## [Work to be completed]
Give the records again exactly. Pictures do not belong in the copy.

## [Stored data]

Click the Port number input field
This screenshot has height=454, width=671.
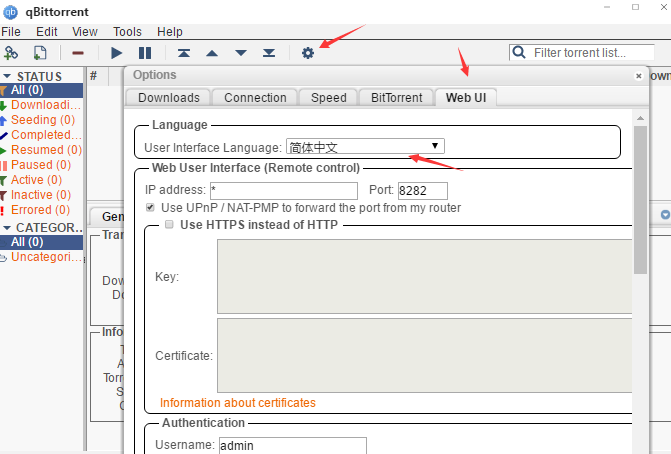tap(422, 190)
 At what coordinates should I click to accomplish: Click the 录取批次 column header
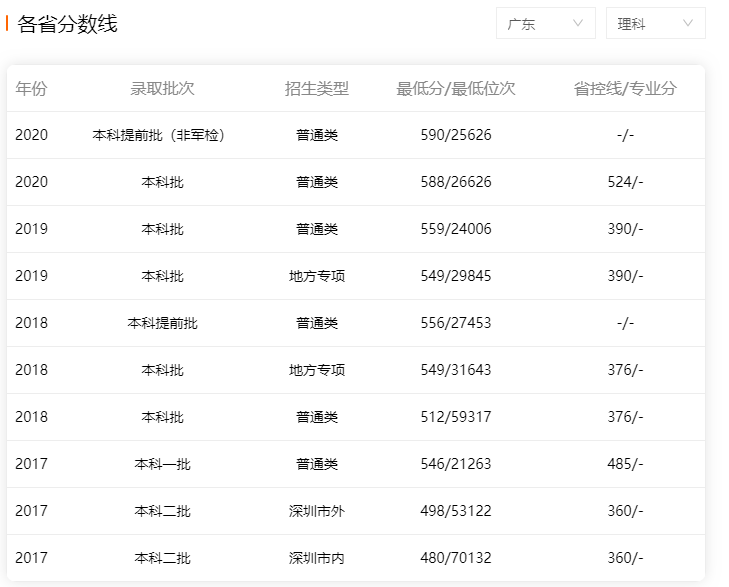coord(162,88)
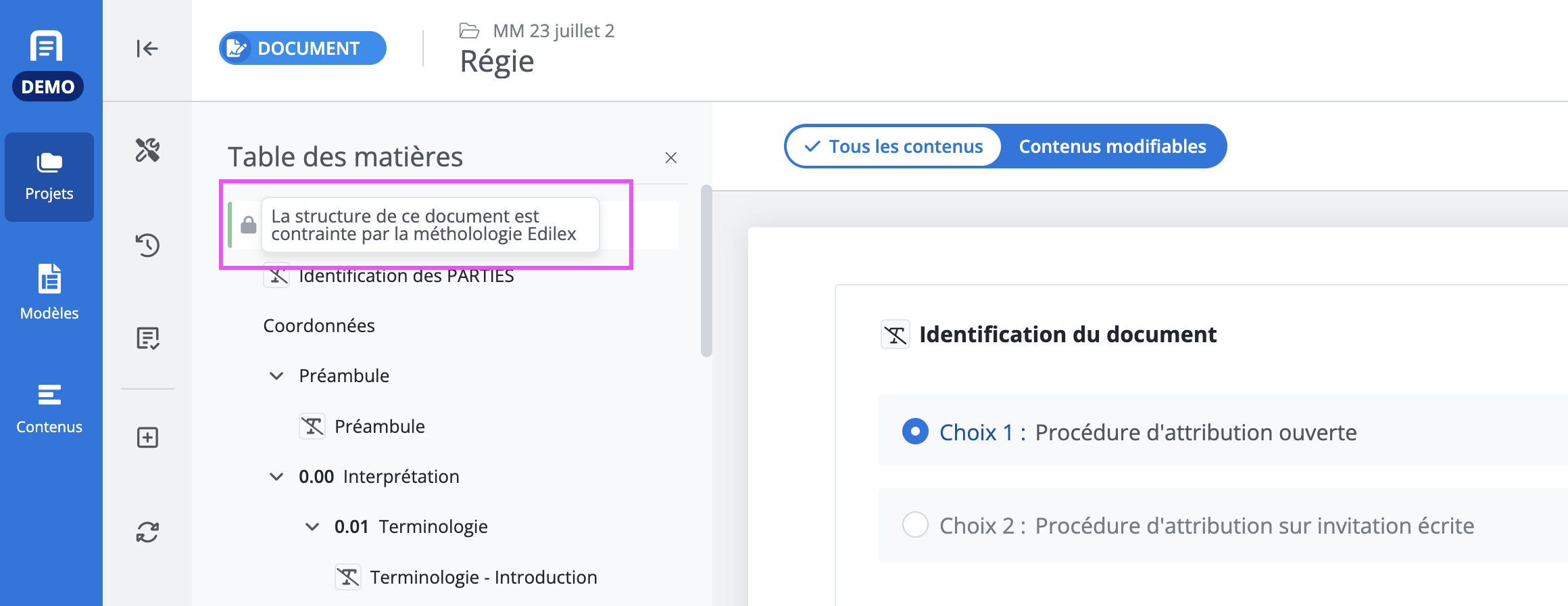
Task: Click the DOCUMENT button
Action: click(x=303, y=48)
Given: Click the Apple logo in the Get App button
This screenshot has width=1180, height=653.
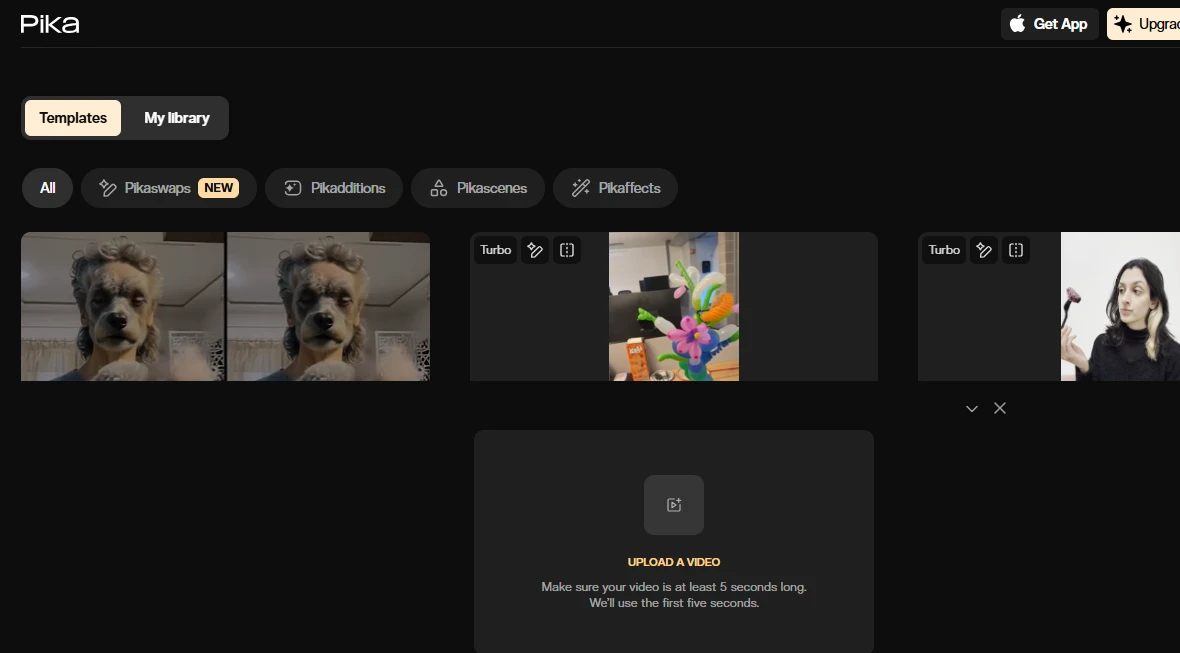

## [Result below]
Click the Port number input field
This screenshot has height=454, width=671.
tap(422, 190)
 At what coordinates should I click to accomplish: Click the 录取批次 column header
coord(162,88)
Task: Click the DOCUMENT button
Action: click(x=303, y=48)
Given: Click the Apple logo in the Get App button
This screenshot has width=1180, height=653.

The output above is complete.